Александр Николаевич, по крайней мере, в десятый раз с утра пожалел, что не застал Катю дома.
– Угораздило же ее так некстати уехать к какой-то подруге, да еще в Саратовскую губернию, да еще на целый месяц! Этак и не увидишь ее, пожалуй… Через месяц я за тридевять земель буду. А хотелось бы повидать…
Когда, против воли порешив с гимназией, Александр Николаевич с отчаяния бросился в заманчивую, полную тревог и переворотов жизнь авантюриста и уехал добровольцем к Черняеву, Катя одна искренно плакала о нем. Мать и проститься не захотела с ним, отец благословил как-то наскоро и смущенно, словно втайне рад был, что отделался от «мерзавца»-сына, с которым решительно не знал, что делать дальше. Кате тогда было двенадцать лет; теперь она – уже двадцатичетырехлетняя девушка и, вероятно, красавица: девочкой она обещала много. Но Александр Николаевич не мог вообразить ее взрослою. Он вспомнил ее белое и румяное личико с большими черными глазами, ясными, чистыми и правдивыми, и у него потеплело на душе. Это личико часто грезилось ему, как последний обломок немногих приятных воспоминаний о родине, и в грозные ночи на алексинацких редутах, и когда он стоял вольным матросом на вахте парохода, уносившего его из Марселя В Соединенные Штаты, и в бараке, где он вместе с десятками товарищей-землекопов на линии Тихоокеанской железной дороги лежал в жестоких припадках малярии. Сколько он видел, испытал, пережил и перечувствовал в эти двенадцать лет! Чем только не был он в Америке! Землекоп, разносчик газет, посыльный, мелкий бакалейщик, матрос, дротист, распорядитель общества похоронных процессий, адвокат, коммивояжер и, наконец, – для того, чтобы увенчать эту лестницу состояний, – сперва приказчик, а потом счастливый компаньон крупной мануфактуры, для которой он с чисто российской сметкой, почти нечаянно, изобрел приспособление, дорого оцененное на рынке… Дверь скрипнула.
– Саша, можно к тебе?
На пороге стоял отец Чилюка – Николай Евсеевич.
– Разумеется, папенька!
Старик вошел, тщательно запер дверь и опустил медный язычок на замочную скважину. Александр Николаевич наблюдал родителя не без изумления.

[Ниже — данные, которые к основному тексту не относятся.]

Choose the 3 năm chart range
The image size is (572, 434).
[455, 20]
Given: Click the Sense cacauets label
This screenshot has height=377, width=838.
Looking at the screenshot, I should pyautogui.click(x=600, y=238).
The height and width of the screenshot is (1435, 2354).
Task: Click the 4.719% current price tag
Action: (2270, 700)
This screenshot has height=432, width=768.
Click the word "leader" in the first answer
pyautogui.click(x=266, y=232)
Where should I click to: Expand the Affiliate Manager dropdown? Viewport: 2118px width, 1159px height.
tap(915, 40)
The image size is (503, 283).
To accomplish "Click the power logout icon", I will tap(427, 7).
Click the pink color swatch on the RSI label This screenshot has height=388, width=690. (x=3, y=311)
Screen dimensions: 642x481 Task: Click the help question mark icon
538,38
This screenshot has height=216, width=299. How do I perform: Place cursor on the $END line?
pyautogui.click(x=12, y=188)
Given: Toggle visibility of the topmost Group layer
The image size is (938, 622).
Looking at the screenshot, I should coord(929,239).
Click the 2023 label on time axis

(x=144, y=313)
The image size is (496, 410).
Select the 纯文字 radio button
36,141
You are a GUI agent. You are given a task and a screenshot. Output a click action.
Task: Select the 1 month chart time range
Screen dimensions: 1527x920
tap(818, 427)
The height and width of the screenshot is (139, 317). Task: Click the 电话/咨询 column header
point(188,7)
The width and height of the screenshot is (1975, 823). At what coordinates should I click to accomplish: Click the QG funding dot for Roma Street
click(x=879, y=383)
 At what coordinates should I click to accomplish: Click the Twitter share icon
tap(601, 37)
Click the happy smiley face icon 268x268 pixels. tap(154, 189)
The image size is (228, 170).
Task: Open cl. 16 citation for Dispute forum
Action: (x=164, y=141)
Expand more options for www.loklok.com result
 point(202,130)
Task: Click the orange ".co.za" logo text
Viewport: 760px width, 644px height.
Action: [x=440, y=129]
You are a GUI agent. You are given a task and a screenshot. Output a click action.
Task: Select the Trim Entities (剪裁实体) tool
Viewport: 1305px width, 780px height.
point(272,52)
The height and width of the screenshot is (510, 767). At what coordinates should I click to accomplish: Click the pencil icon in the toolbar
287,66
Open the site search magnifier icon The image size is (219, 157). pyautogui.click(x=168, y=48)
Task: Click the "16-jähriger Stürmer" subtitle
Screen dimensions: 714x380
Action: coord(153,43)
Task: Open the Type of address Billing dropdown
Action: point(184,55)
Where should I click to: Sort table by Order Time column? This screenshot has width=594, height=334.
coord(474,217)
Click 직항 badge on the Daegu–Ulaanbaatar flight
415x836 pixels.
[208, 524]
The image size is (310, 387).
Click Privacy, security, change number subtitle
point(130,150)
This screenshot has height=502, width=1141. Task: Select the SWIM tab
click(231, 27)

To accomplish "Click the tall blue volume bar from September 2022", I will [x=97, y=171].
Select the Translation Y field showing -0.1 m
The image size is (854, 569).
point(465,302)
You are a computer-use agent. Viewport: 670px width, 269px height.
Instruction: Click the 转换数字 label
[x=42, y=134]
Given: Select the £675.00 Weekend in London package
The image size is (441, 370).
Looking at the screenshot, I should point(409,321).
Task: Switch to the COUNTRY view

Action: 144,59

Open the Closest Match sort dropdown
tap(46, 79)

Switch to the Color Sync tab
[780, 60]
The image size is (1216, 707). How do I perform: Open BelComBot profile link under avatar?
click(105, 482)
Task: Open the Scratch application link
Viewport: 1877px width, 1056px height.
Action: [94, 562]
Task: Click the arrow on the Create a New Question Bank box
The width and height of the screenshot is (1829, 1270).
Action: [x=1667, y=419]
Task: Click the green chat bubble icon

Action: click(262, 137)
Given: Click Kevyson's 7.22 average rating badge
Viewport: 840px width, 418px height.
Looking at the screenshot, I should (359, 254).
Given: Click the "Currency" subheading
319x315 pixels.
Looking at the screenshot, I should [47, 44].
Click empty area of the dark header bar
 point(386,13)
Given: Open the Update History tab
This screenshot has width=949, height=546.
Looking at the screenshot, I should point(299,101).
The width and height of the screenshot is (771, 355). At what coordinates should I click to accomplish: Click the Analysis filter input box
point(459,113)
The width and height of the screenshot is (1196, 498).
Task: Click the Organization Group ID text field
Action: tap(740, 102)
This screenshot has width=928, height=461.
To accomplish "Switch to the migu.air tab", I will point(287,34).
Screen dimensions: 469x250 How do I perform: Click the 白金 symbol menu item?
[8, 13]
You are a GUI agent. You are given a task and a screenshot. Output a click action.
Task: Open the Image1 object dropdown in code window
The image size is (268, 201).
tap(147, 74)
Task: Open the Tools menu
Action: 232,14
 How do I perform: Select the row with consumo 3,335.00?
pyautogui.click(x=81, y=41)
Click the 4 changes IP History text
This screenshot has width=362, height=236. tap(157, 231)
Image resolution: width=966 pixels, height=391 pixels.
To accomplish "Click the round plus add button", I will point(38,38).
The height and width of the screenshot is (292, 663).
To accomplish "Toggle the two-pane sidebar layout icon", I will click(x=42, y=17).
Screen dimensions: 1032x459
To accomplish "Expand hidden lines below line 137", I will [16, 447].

– Что это, папенька? К чему такие предосторожности? Старый Чилюк сделал многозначительную гримасу и подсел к сыну.
– Видишь ли, друг мой, – пожевав губами, начал он очень тихим голосом, – ты меня извини, пожалуйста, что я потревожил твой сон…
– Да я не спал.
– Тем лучше… Но мне надо говорить с тобой об очень важном деле и… и секретно: главное, чтоб она не слыхала!
– Кто она? Алексаидра Кузьминишна, что ли? А вы, добрейший папа, как я замечаю, имеете к ней немалый решпект.
Николай Евсеевич покраснел.
– Но… как же иначе? Она – не кто-нибудь, а девушка хорошей фамилии, с образованием и притом… гм!.. при том… хоть это – не совсем-то ловкое признание сыну со стороны отца, но ты, как человек бывалый, наблюдательный, не мог сам не заметить, что она мне очень дорога!
– Не мог не заметить: вы правы. Что же дальше?
– Саша! – трагически воскликнул Чилюк после некоторого молчания, – признайся: очень ты меня презираешь?
– Вас? За что? До ваших сердечных дел мне нет дела. Я – отрезанный ломоть, отделен от вас и морями, и горами, и реками. На таком почтенном расстоянии мы можем существовать, ничуть не нуждаясь в мнении друг друга.
– Как человек, как посторонний человек, Саша! – продолжал Николай Евсеевич. – Я знаю, что потерял право видеть в тебе члена семьи… Но как человек!
Сын пожал плечами.
– Что ж? Вам только пятьдесят лет, и вы не святой. Если ваш роман не приносит никому зла, никто не станет судить вас строго. Меня же прошу уволить от ответа. Какой я вам судья? Я только что приехал, ни к чему не пригляделся. Может быть, дама вашего сердца – ангел, а может быть, – дьявол; может быть, ее присутствием создается рай в доме, а может быть, – ад. Как она уживается с Катей? Вот вам – судья настоящий, по праву, компетентный, с основаниями и доказательствами. К Кате и обратитесь. А мне что! Так-то, папа!